Description
Severity
P1 - Major feature malfunctioning
Current Behavior
Assigning bytes
to Dataset.Metadata
or Column.Metadata
stores the byte sequence as a str
not as bytes
. For bytes
consisting of ascii characters the sequence should be legible, but it isn't. It is not straightforward to recover the bytes from the str
object.
Steps to Reproduce
import deeplake
ds = deeplake.create("mem://temp")
byte_sequence = b"This should be legible"
ds.metadata["bytes"] = byte_sequence
eq_or_ne = "=" if ds.metadata["bytes"] == byte_sequence else "!"
print(f"byte_sequence '{byte_sequence}' {eq_or_ne}= ds.metadata['bytes'] '{ds.metadata["bytes"]}'")
print(f"byte_sequence '{type(byte_sequence)}' {eq_or_ne}= ds.metadata['bytes'] '{type(ds.metadata["bytes"])}'")
store in issue.py, execute issue.py, see result
$ python issue.py
byte_sequence 'b'This should be legible'' != ds.metadata['bytes'] 'VGhpcyBzaG91bGQgYmUgbGVnaWJsZQ=='
byte_sequence '<class 'bytes'>' != ds.metadata['bytes'] '<class 'str'>'
Expected/Desired Behavior
The value returned from a metadata property should retain the type and content that was assigned to it.
The output should read:
$ python /tmp/gh_issue.py
byte_sequence 'b'This should be legible'' == ds.metadata['bytes'] 'b'This should be legible''
byte_sequence '<class 'bytes'>' == ds.metadata['bytes'] '<class 'bytes'>'
This is particularly relevant, given that [BUG]#3061 has a workaround where sequence[text]

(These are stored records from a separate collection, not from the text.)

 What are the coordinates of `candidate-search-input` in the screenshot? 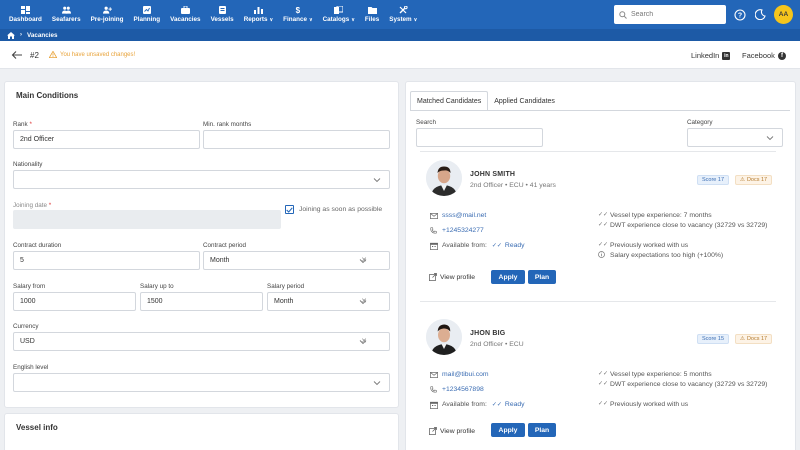 It's located at (480, 138).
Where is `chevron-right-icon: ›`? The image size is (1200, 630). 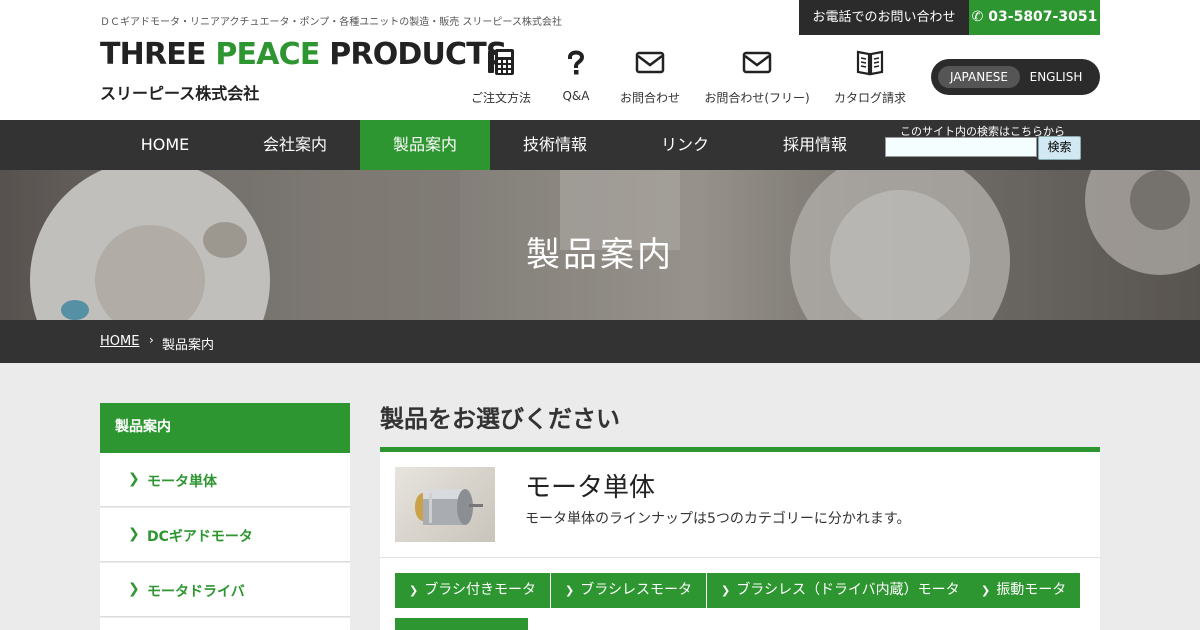 chevron-right-icon: › is located at coordinates (152, 340).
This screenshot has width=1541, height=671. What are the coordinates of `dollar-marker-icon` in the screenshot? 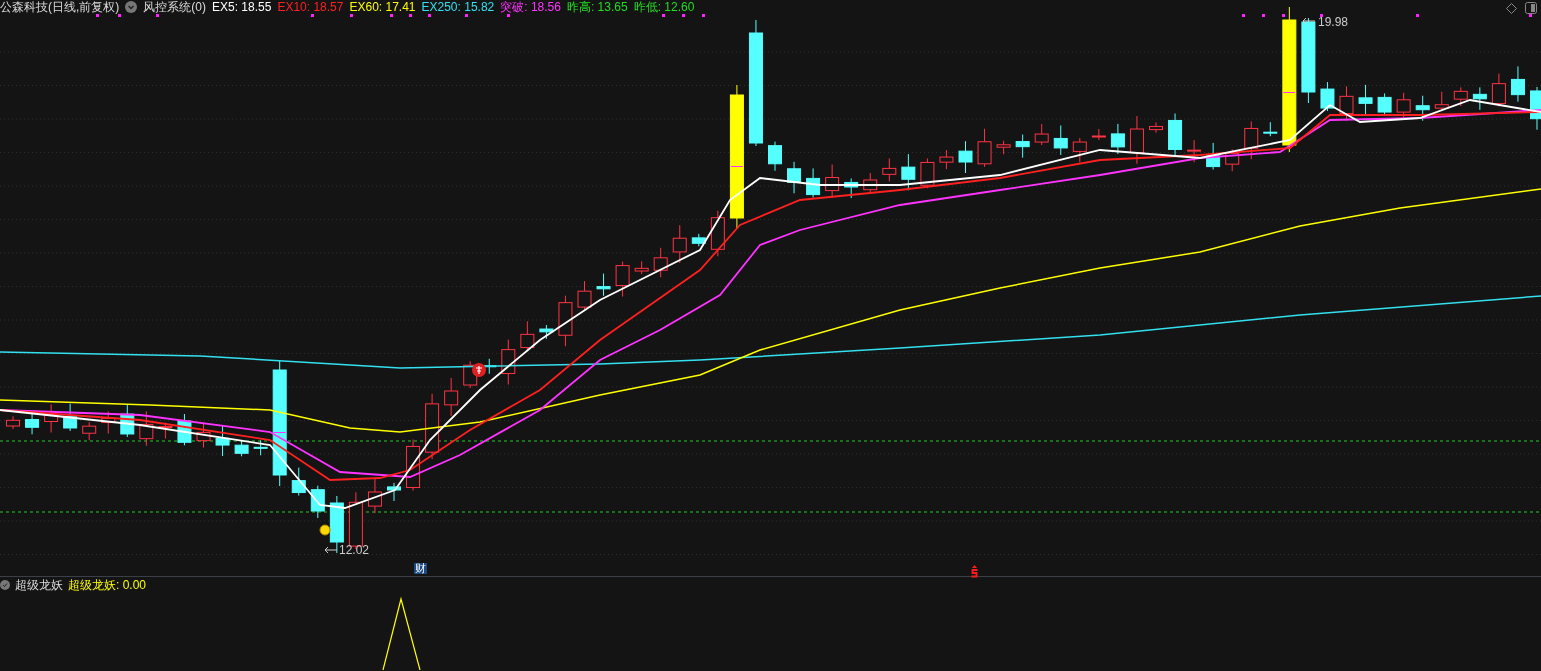 It's located at (974, 572).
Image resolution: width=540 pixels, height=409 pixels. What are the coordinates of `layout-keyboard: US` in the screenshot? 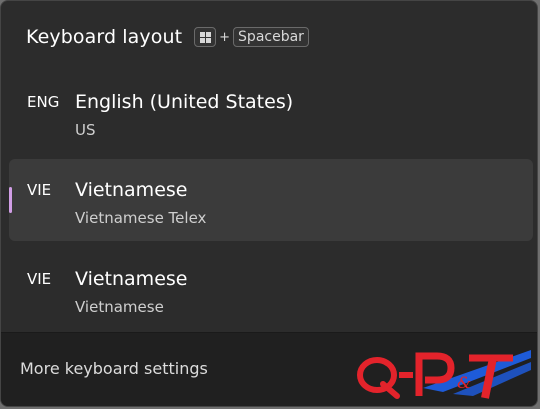 It's located at (86, 130).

is replaced by sequence[bytes]
(using str.encode
). Now, it would be handy to store the list of tokens unique to the collection of all sequence[text]
across records in a dataset in the metadata of the col containing the sequence[text]
. While it is possible to assign a list[str]
to the metadata, list[bytes]
will be garbled.
Python Version
python 3.12.0 hab00c5b_0_cpython conda-forge
OS
Ubuntu 24.04.2 LTS
IDE
VS-Code
Packages
deeplake==4.2.14 numpy==2.3.1 pip==25.1.1 setuptools==80.9.0 wheel==0.45.1
Additional Context
No response
Possible Solution
No response
Are you willing to submit a PR?
- I'm willing to submit a PR (Thank you!)